My greatest achievement was probably the recent work Rippleffect have done with Swansea City FC, Stoke City FC and Middlesbrough FC. We built each club’s new website and we had very specific deadlines to meet as their old websites were getting deactivated on a specific date. There was a lot of teamwork and collaboration on these projects and everyone supported each other. I really enjoyed the nature of testing these websites, especially around the Match Centre, which is a site feature the clubs use on match days to show a minute-by-minute commentary feed. 

What advice would you give women and girls wanting to get into tech, and into the testing sector in particular?
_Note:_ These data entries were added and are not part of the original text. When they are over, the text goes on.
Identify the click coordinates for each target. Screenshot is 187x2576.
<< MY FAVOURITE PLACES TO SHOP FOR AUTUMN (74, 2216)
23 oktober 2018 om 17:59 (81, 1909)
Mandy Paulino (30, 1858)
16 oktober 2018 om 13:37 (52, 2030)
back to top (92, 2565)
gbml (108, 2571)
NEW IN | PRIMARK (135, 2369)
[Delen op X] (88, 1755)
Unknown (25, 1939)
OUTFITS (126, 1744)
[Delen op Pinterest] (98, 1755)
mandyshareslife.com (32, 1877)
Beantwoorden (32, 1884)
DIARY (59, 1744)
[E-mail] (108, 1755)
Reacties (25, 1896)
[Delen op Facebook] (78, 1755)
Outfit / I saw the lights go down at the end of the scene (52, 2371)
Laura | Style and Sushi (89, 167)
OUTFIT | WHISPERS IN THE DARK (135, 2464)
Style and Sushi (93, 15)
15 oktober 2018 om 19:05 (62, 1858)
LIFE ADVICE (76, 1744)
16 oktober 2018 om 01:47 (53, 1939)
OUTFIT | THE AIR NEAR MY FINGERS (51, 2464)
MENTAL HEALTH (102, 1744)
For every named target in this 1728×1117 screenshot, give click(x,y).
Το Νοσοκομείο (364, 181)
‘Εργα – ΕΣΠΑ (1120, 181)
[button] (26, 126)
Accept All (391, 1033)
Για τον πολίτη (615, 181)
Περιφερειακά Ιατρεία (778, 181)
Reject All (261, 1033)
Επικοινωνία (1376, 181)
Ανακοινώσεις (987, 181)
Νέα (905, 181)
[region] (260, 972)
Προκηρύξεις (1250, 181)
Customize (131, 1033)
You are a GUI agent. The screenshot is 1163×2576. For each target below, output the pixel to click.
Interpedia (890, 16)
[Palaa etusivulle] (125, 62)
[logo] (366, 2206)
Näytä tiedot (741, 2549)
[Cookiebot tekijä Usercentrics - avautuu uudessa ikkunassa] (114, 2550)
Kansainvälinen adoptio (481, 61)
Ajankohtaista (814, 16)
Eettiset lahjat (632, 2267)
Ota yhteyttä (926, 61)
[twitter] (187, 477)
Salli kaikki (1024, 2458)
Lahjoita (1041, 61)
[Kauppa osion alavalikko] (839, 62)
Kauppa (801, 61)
Just give it a try! You never know what path you may end up down. I ended up working evenings as a games tester because it was close to my home and I wanted some spending money – but it actually changed my life in terms of my career goals.

Don’t let anyone tell you that you can’t do something because you’re female – your gender has no impact on your ability to code, test or design.

Testing for me is something that I can’t switch off. I find bugs on all kinds of websites and games. Where possible I send a bug report to the website via their contact form. It’s good practice if you want to get into testing.

The best thing to do to get started is look for work experience or offer to assist students and small companies with some free testing on their websites. If you’re unable to get these opportunities straight away, the best way to develop skills is to look for skills employers want and try to enhance these. These skills might be keen attention to detail (like spot the difference) as well as being able to list steps you’ve taken to create a bug and write it into a report which anyone can understand.

Any final thoughts?

The tech industry is a wonderful place to work, especially as it’s evolving so fast these days.

Don’t be afraid to try something different – that’s the whole reason I got into testing! There’s a huge network of support out there in the online world, and there’s nothing you can’t teach yourself if you work at it.